When a line below holds the string "computer", show that line.

** Source material **
- - - - - - -

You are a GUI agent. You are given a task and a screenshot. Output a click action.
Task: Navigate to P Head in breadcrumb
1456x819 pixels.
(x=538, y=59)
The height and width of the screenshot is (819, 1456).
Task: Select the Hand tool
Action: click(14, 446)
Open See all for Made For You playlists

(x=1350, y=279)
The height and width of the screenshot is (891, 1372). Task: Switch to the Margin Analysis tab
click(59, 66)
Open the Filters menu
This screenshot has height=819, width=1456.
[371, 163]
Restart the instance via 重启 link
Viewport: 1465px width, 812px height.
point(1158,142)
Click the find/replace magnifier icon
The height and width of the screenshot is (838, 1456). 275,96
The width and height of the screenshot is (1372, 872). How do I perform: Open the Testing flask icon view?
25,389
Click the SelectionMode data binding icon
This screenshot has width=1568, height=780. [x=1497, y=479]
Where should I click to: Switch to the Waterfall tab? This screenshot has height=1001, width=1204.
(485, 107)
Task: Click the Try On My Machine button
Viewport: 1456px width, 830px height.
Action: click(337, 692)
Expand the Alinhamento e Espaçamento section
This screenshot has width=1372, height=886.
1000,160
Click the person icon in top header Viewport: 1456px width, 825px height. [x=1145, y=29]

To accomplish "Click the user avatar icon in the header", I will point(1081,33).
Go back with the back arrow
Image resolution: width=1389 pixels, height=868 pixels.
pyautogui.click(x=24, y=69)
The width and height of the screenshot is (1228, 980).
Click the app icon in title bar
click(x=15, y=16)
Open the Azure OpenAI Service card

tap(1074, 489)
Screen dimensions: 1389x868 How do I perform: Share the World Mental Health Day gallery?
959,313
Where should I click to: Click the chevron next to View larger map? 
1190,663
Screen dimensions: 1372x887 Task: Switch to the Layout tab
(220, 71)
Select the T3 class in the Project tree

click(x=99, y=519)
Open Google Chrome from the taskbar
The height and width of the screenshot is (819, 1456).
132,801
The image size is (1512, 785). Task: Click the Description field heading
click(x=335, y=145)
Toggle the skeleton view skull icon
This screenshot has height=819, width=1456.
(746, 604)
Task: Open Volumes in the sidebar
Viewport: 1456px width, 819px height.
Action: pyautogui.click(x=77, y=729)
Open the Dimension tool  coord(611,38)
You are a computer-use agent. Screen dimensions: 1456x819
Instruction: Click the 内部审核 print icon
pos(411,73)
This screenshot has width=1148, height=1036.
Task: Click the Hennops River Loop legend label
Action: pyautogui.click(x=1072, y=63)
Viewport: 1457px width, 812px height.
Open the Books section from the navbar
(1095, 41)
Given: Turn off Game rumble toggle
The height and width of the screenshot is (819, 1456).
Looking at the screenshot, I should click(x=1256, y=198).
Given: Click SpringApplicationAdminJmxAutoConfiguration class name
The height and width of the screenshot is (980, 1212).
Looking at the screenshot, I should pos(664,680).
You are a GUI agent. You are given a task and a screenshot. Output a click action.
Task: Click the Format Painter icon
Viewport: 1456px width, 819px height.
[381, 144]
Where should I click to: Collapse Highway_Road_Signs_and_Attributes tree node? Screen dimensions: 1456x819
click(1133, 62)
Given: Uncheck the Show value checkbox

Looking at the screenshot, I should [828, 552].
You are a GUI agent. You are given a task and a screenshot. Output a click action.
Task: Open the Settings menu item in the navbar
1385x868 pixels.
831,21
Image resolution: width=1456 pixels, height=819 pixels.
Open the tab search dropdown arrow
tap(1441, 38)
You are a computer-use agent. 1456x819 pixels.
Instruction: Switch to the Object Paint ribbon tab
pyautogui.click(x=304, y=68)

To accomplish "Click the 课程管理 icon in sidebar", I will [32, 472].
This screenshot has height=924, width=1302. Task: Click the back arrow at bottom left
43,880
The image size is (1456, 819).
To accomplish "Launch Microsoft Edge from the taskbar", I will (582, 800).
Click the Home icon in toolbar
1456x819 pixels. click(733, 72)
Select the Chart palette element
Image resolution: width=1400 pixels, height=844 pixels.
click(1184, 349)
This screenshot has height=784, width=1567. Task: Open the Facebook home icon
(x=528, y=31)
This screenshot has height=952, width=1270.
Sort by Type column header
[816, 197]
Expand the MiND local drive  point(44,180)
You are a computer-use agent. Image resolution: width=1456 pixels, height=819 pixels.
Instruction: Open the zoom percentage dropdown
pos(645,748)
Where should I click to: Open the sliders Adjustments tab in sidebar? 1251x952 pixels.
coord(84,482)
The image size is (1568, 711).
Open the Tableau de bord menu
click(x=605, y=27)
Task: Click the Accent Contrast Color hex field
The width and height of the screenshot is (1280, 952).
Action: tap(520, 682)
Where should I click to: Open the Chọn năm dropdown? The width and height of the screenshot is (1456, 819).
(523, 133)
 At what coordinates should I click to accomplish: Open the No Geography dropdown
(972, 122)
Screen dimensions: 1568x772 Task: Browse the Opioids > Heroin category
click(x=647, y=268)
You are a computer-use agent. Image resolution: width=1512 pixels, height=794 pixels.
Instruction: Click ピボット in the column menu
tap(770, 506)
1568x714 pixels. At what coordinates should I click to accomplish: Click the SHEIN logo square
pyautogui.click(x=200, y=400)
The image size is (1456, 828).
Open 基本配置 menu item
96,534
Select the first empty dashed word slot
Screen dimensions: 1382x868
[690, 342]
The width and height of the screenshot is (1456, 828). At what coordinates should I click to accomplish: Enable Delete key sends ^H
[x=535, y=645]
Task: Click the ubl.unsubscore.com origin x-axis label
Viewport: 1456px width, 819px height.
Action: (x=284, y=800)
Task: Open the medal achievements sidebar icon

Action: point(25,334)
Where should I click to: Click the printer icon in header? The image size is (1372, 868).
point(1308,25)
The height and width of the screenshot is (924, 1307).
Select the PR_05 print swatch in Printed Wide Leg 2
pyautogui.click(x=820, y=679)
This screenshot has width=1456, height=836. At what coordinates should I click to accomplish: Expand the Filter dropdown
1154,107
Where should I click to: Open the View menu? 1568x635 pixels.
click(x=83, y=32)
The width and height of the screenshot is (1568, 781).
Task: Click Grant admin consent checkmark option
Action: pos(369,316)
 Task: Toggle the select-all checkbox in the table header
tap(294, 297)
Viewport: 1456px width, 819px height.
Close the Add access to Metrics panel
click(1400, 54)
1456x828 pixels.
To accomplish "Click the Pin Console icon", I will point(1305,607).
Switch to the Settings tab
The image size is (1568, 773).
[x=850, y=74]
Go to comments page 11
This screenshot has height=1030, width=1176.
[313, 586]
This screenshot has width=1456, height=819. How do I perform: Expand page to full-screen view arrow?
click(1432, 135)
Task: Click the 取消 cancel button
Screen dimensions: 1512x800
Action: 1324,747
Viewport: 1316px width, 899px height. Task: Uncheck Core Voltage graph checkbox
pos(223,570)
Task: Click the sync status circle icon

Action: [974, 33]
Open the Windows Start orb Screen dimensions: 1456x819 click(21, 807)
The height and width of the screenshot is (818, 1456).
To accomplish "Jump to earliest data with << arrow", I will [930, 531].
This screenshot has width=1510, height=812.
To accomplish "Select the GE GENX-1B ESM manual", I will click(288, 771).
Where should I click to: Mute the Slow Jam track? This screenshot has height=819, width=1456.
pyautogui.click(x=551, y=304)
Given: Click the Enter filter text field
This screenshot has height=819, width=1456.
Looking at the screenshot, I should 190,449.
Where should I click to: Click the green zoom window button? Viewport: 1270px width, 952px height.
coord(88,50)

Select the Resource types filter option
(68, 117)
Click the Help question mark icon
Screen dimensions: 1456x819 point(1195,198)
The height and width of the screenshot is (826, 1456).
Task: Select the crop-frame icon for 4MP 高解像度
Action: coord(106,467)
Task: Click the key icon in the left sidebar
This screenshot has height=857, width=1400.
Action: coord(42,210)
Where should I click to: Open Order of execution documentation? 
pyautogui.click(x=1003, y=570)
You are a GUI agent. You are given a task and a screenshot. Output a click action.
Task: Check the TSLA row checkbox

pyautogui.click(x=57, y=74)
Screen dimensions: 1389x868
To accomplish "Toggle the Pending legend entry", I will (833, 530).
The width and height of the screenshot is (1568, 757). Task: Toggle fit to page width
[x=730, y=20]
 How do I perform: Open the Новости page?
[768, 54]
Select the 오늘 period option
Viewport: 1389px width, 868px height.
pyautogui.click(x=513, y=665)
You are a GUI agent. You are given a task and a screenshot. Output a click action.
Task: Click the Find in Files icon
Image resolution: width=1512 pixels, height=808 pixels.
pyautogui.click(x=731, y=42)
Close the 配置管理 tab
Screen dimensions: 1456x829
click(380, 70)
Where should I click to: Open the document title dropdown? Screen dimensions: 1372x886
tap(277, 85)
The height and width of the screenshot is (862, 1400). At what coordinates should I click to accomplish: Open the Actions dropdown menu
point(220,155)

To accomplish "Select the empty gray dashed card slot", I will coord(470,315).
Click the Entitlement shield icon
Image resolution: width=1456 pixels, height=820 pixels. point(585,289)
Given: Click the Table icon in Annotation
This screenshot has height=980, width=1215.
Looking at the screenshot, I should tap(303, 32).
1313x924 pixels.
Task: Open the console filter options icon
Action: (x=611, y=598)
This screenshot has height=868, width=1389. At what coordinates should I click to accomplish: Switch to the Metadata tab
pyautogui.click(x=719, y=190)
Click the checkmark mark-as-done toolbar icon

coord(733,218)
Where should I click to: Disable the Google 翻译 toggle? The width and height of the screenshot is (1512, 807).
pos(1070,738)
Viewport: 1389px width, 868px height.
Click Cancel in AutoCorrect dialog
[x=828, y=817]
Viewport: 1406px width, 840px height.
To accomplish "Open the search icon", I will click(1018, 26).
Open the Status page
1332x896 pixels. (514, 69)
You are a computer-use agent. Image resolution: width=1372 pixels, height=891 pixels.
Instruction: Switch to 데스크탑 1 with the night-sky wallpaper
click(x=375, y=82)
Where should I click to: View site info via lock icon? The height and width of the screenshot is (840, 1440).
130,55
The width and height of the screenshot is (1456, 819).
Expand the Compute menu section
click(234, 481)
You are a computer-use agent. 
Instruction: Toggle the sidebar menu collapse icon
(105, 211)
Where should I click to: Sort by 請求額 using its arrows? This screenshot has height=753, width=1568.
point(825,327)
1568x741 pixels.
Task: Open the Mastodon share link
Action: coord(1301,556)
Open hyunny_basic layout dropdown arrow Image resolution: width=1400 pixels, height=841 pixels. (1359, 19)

- - - - - - -

** Solved exercise **
You are a computer-use agent. Screen dimensions: 1456x819
You are a computer-use agent. 1456x819 pixels.
You are a computer-use agent. Image resolution: width=1456 pixels, height=819 pixels.
You are a computer-use agent. Image resolution: width=1512 pixels, height=794 pixels.
You are a computer-use agent. Image resolution: width=1372 pixels, height=891 pixels.
You are a computer-use agent. 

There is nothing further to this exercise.